AUFGABEN
a – Wie vielen deutschen Werken droht laut dem Artikel über die VW-Krise nach Angaben des Betriebsrats die Schließung?
b – Entnimm dem Artikel über die VW-Krise wortgetreu die Passage, die mit „Was die Krise“ beginnt und mit „für österreichische Zulieferbetriebe?“ endet.

Was die Krise bei VW für heimische Unternehmen bedeutet
Egal, wo Sie heute Morgen unterwegs sind, eines ist überall gleich: Ungefähr jedes fünfte Auto, das Ihnen entgegenkommt oder an Ihnen vorbeifährt, ist ein Volkswagen (VW). Rechnet man noch ebenfalls zum Konzern gehörende Marken wie Audi, Skoda und Seat dazu, ist es fast jedes Dritte. Das Straßenbild hierzulande passt aber schon eine Zeit lang nicht mehr zur Situation, in der sich Volkswagen befindet. Der Konzern ist in einer Krise. Laut Betriebsrat droht drei deutschen Werken die Schließung, zehntausende Jobs seien in Gefahr. Wie konnte es so weit kommen, und was bedeutet das für österreichische Zulieferbetriebe?

GEGEBENE DATEN
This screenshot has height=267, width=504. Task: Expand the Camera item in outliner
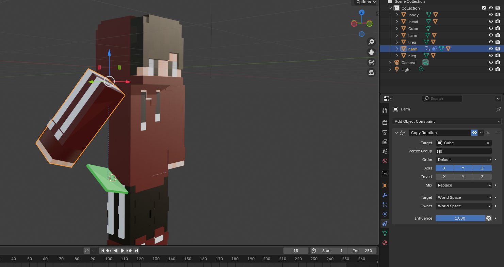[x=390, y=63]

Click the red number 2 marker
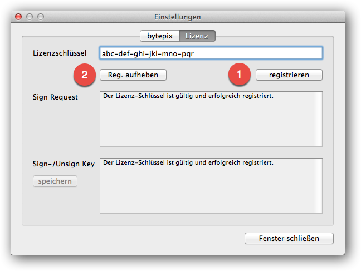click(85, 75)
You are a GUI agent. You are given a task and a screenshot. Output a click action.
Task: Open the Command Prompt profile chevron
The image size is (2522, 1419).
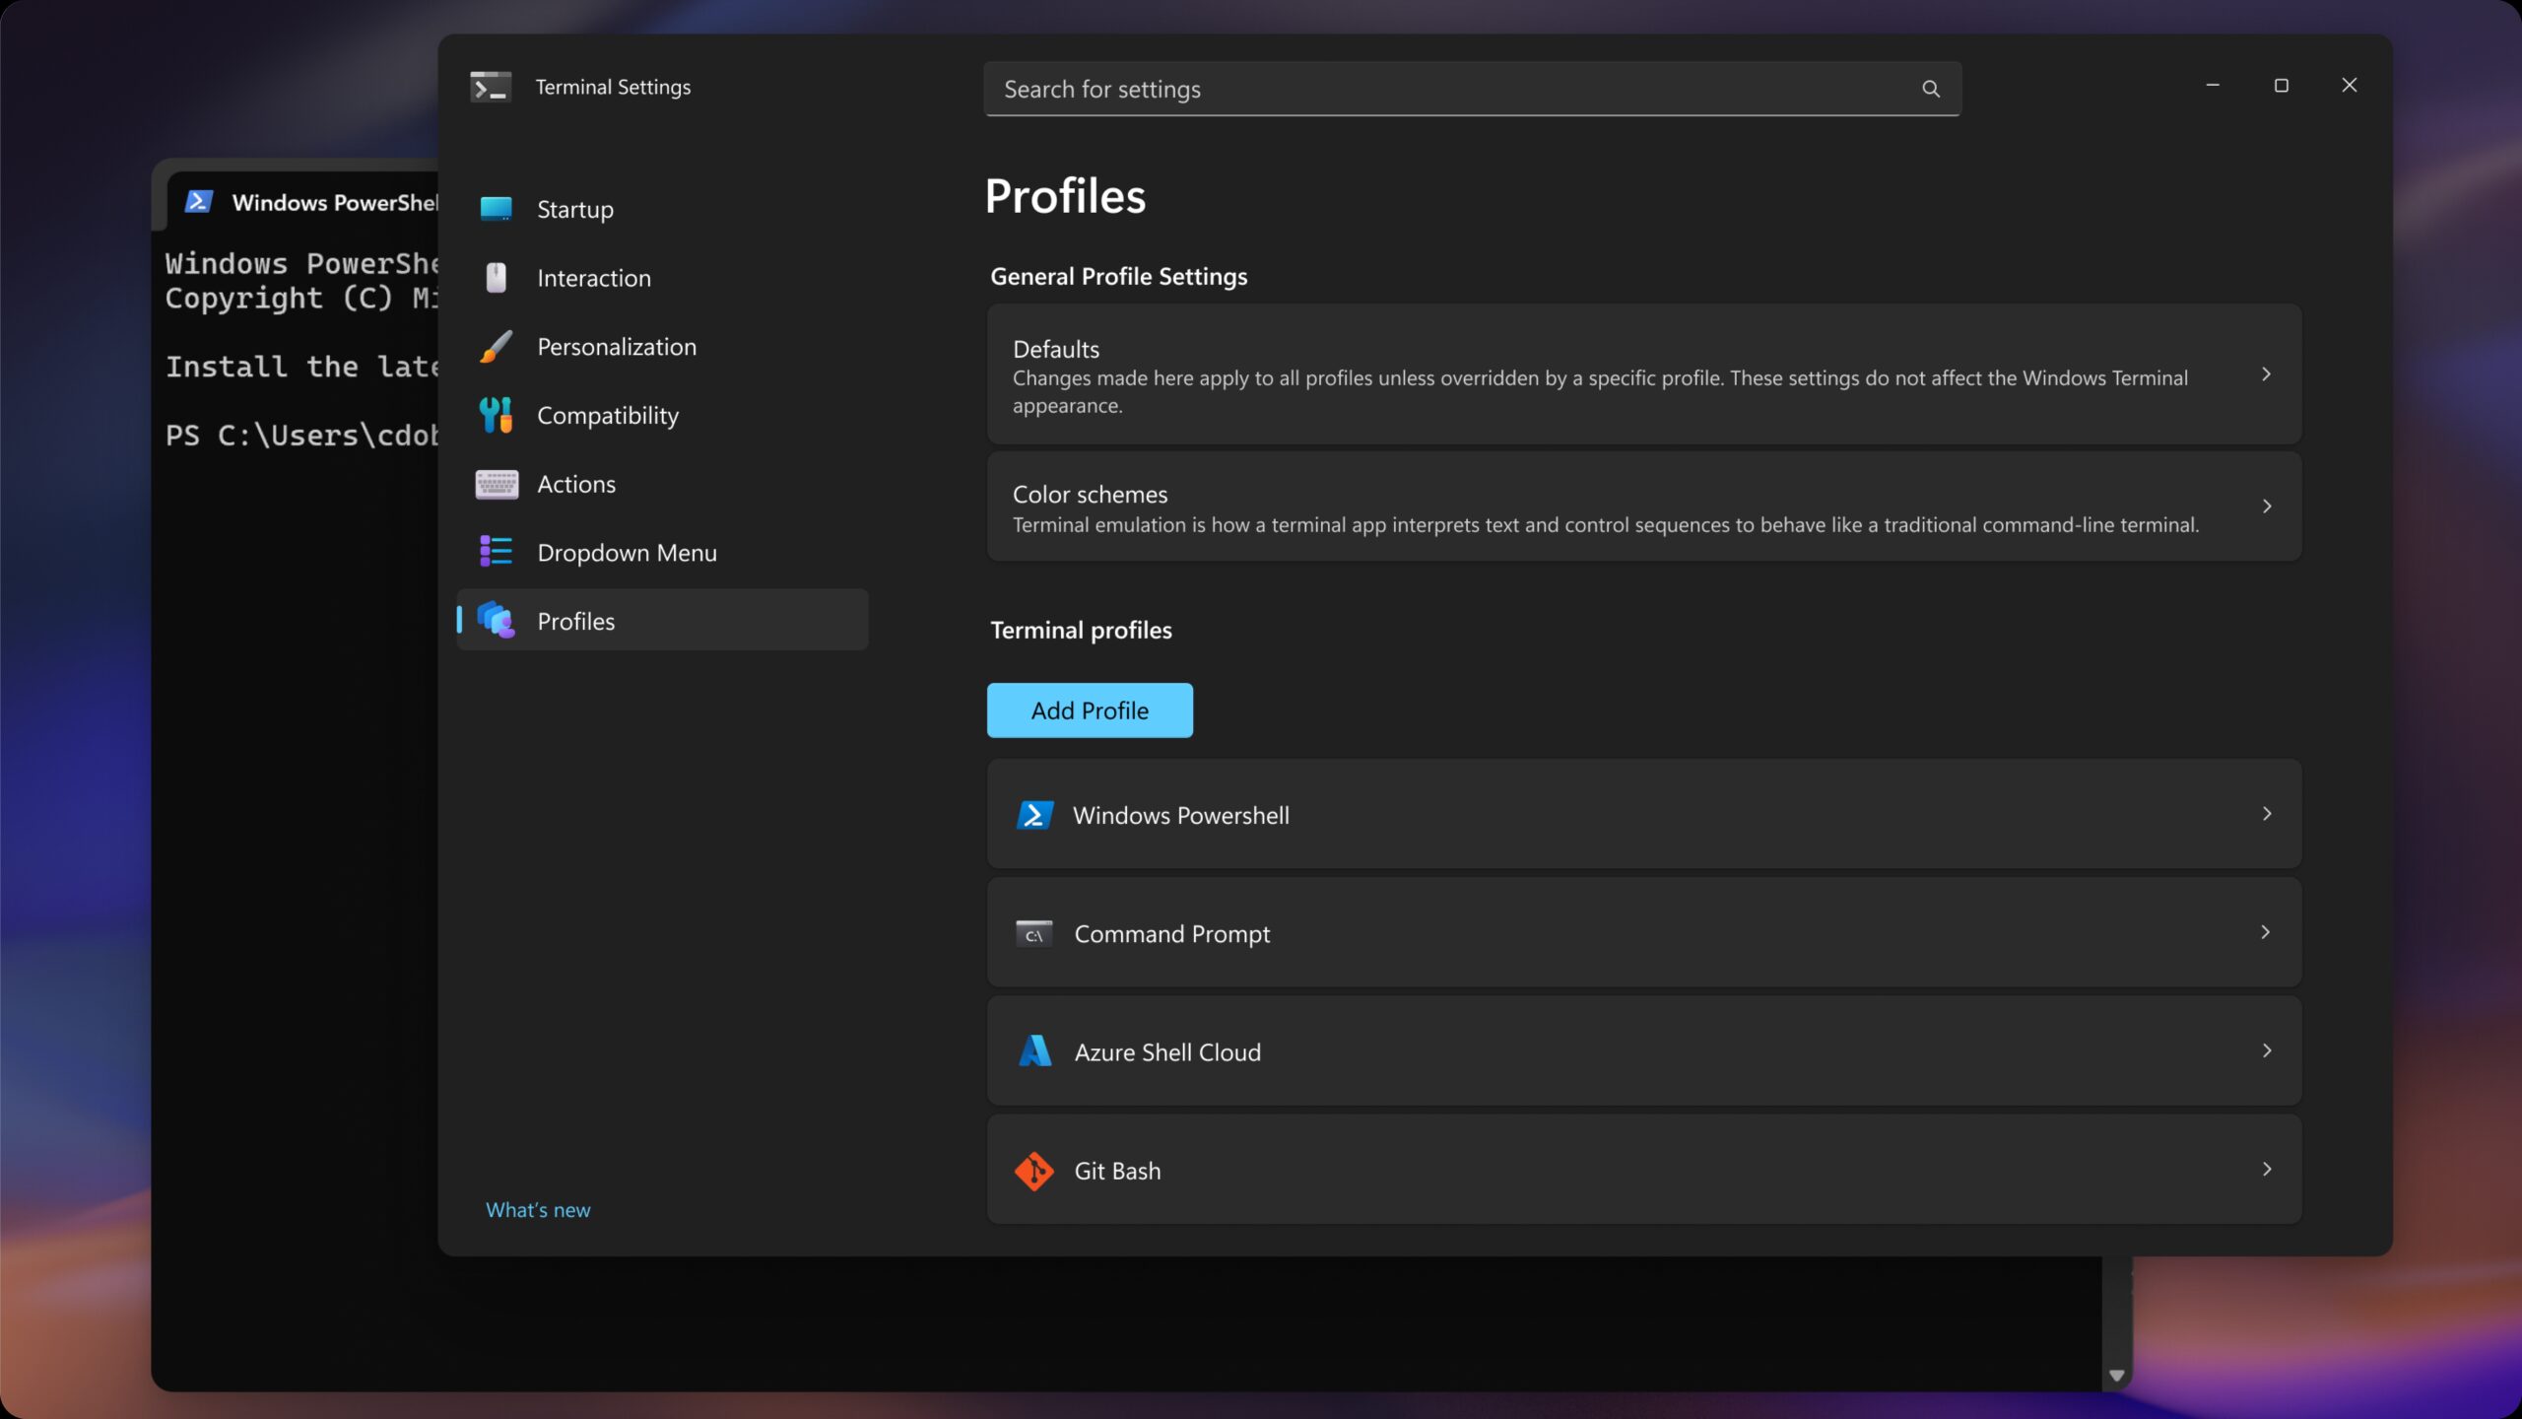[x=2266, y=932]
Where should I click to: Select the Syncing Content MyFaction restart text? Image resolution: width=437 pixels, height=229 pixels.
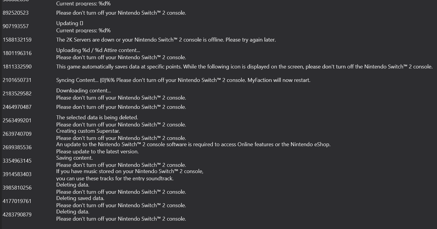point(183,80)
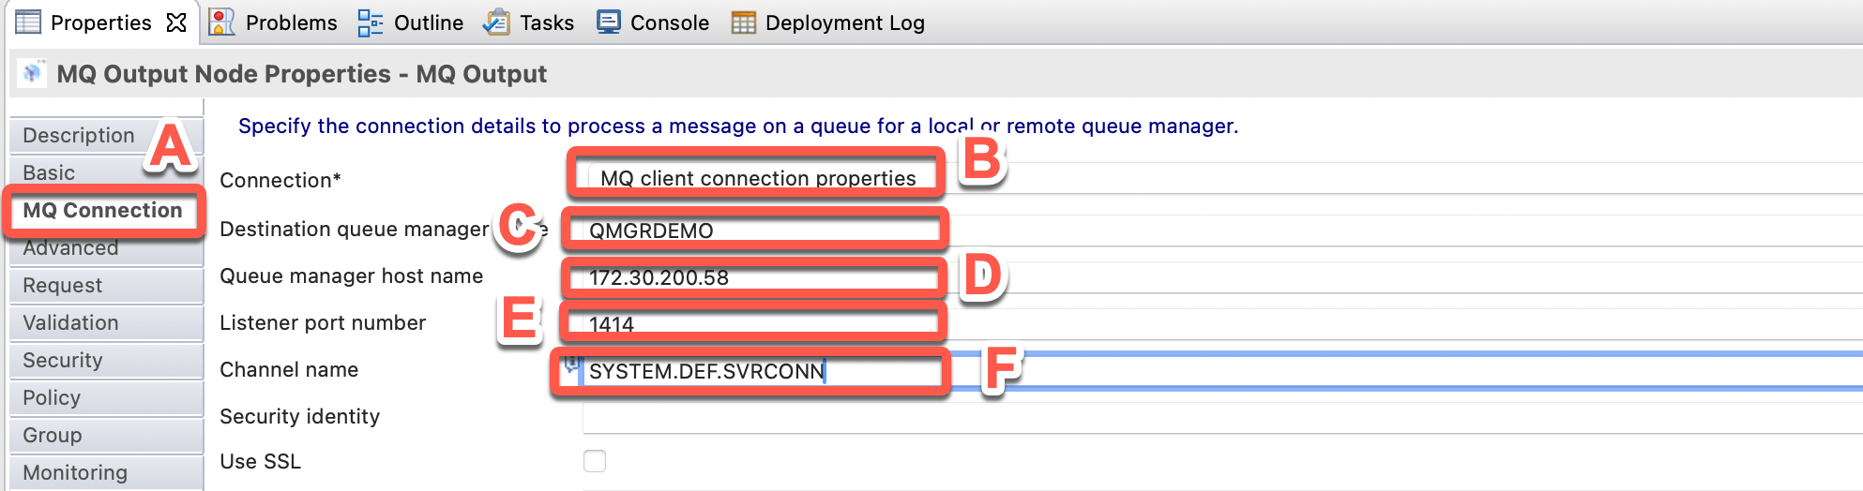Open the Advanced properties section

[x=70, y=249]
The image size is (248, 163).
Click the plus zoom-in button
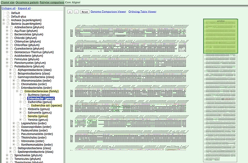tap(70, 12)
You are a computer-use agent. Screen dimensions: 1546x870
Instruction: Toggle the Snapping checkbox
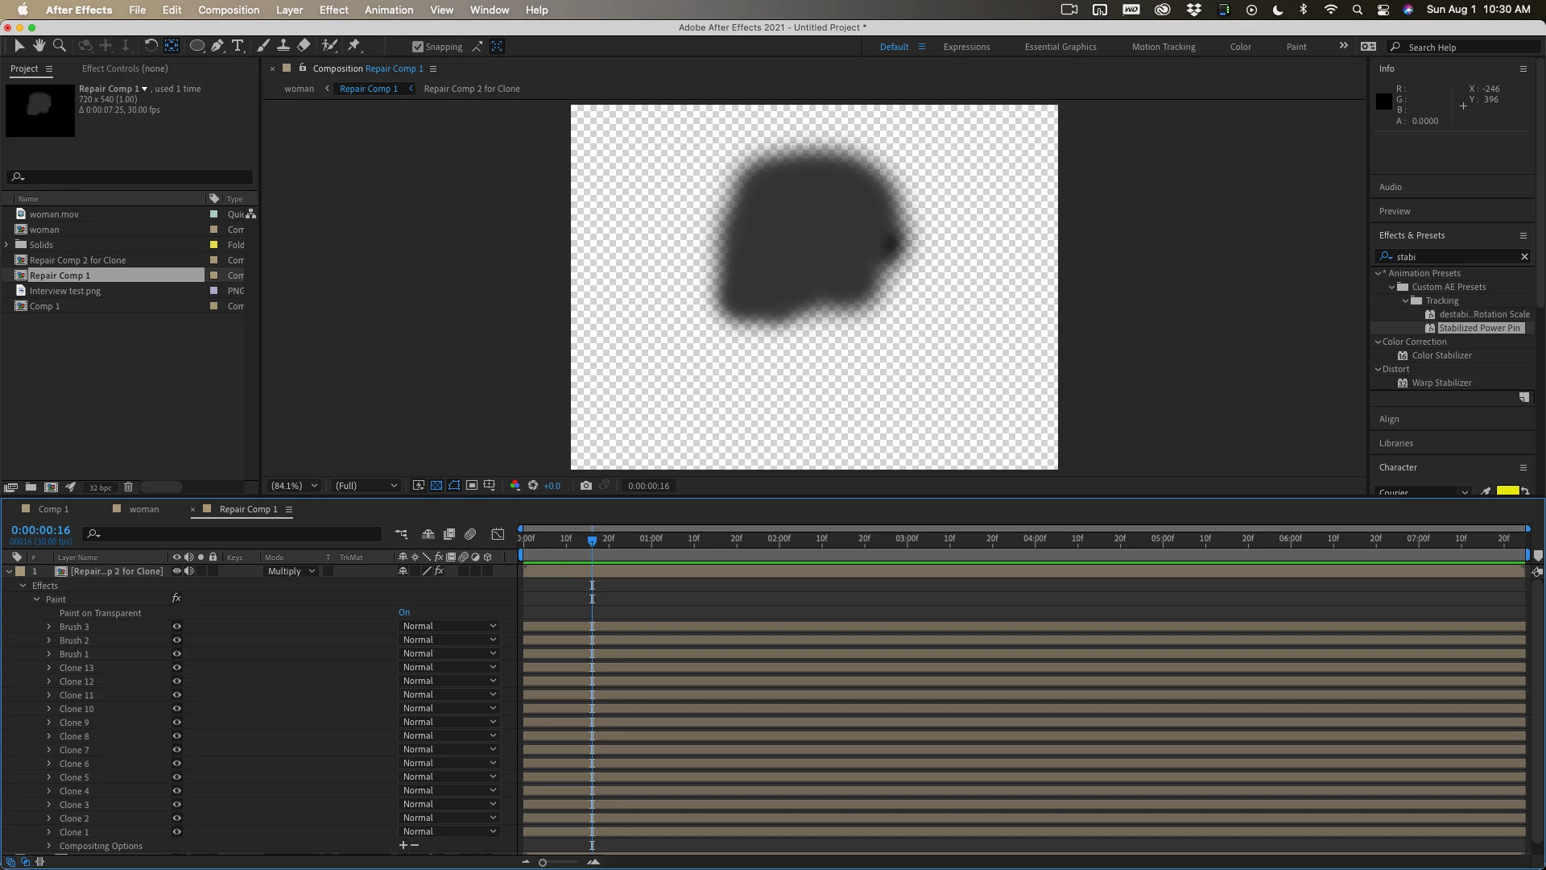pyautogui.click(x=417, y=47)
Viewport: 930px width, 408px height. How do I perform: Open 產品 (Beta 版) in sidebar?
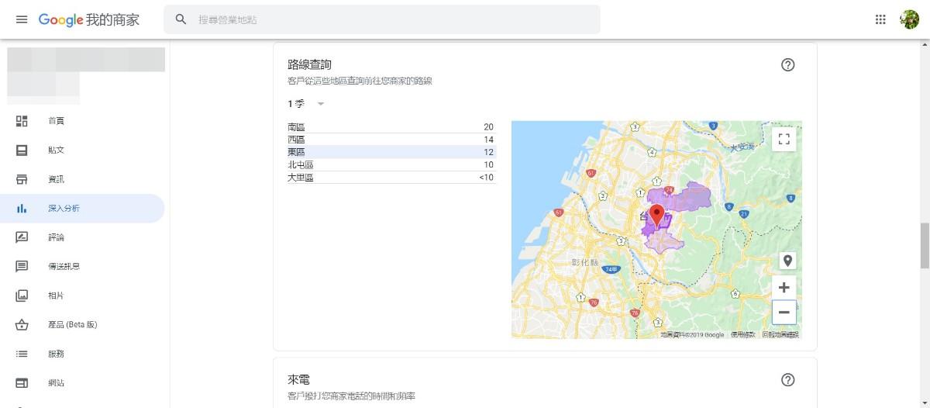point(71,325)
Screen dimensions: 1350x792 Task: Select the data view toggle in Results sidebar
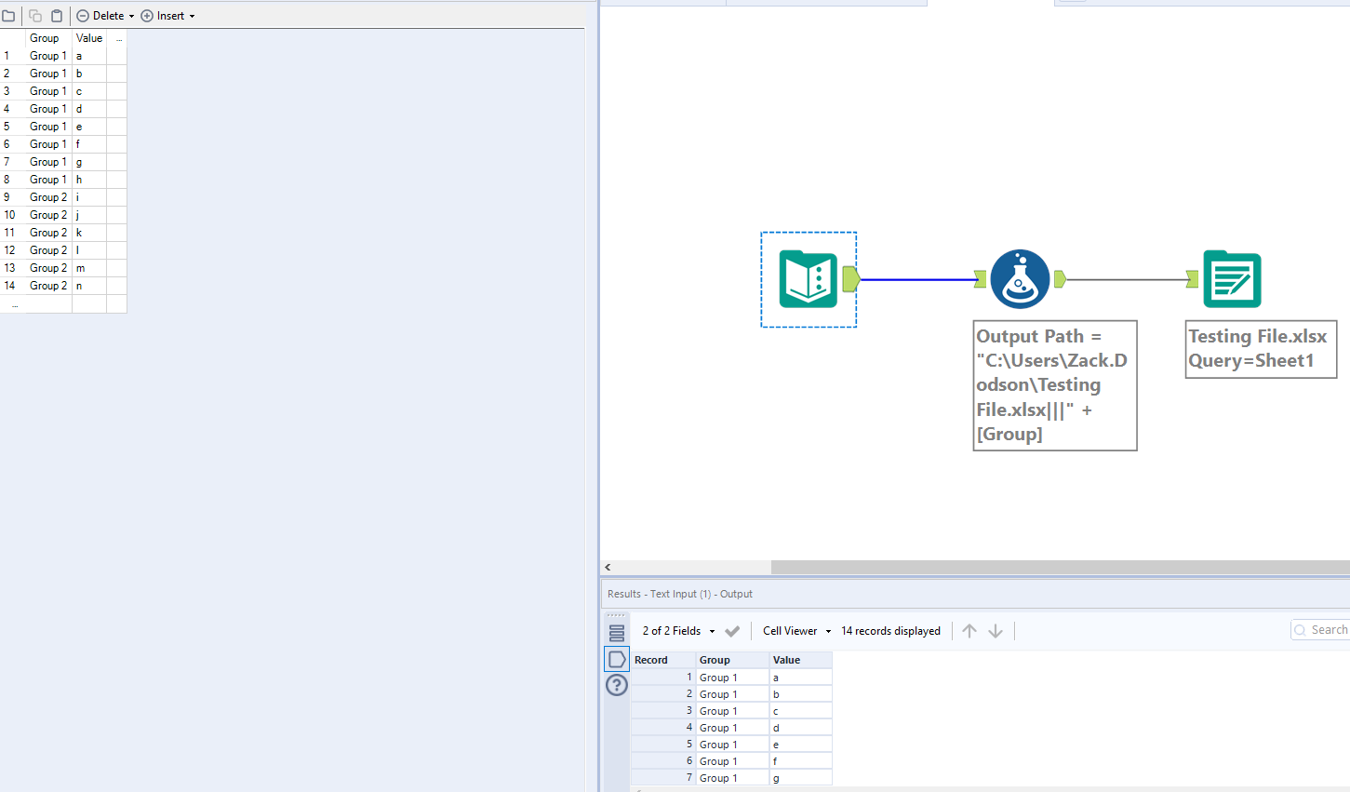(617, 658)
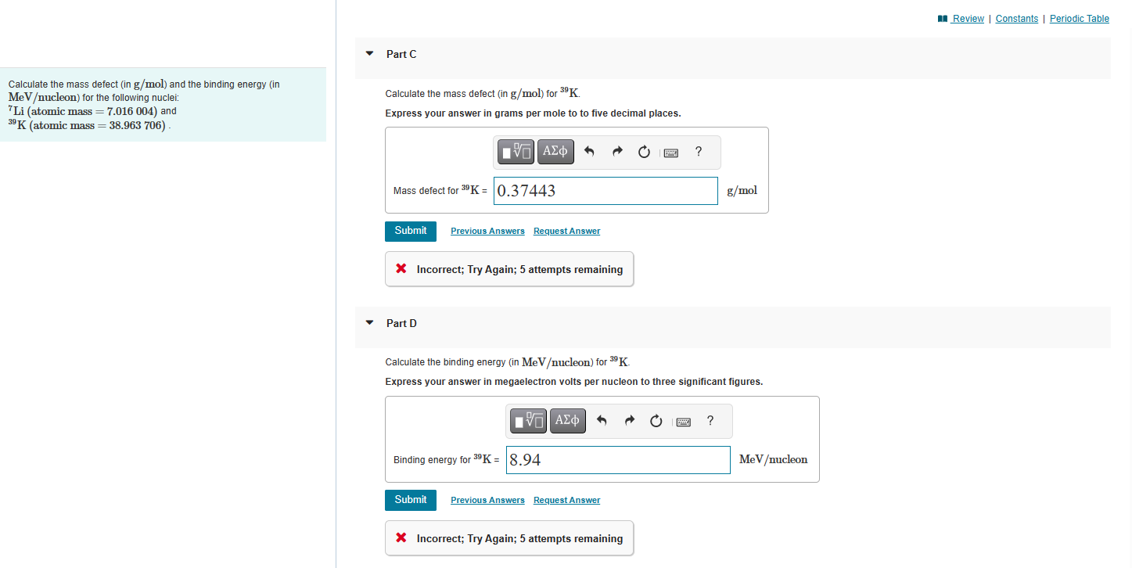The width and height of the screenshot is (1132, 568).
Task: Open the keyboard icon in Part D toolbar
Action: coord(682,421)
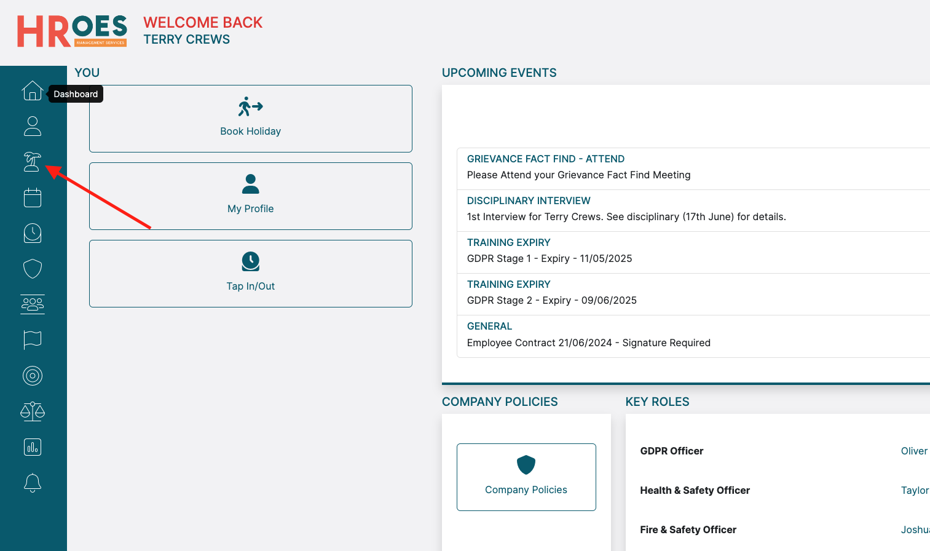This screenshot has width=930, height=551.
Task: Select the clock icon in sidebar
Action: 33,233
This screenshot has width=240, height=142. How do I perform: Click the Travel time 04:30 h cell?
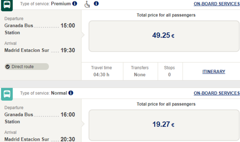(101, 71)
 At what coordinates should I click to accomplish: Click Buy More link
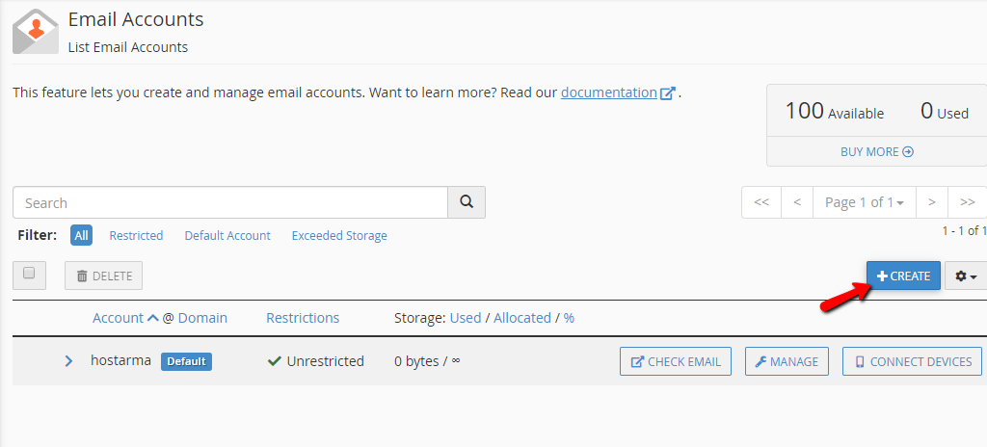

LÖSUNGEN
a – Drei deutschen Werken.

b –
Was die Krise bei VW für heimische Unternehmen bedeutet
Egal, wo Sie heute Morgen unterwegs sind, eines ist überall gleich: Ungefähr jedes fünfte Auto, das Ihnen entgegenkommt oder an Ihnen vorbeifährt, ist ein Volkswagen (VW). Rechnet man noch ebenfalls zum Konzern gehörende Marken wie Audi, Skoda und Seat dazu, ist es fast jedes Dritte. Das Straßenbild hierzulande passt aber schon eine Zeit lang nicht mehr zur Situation, in der sich Volkswagen befindet. Der Konzern ist in einer Krise. Laut Betriebsrat droht drei deutschen Werken die Schließung, zehntausende Jobs seien in Gefahr. Wie konnte es so weit kommen, und was bedeutet das für österreichische Zulieferbetriebe?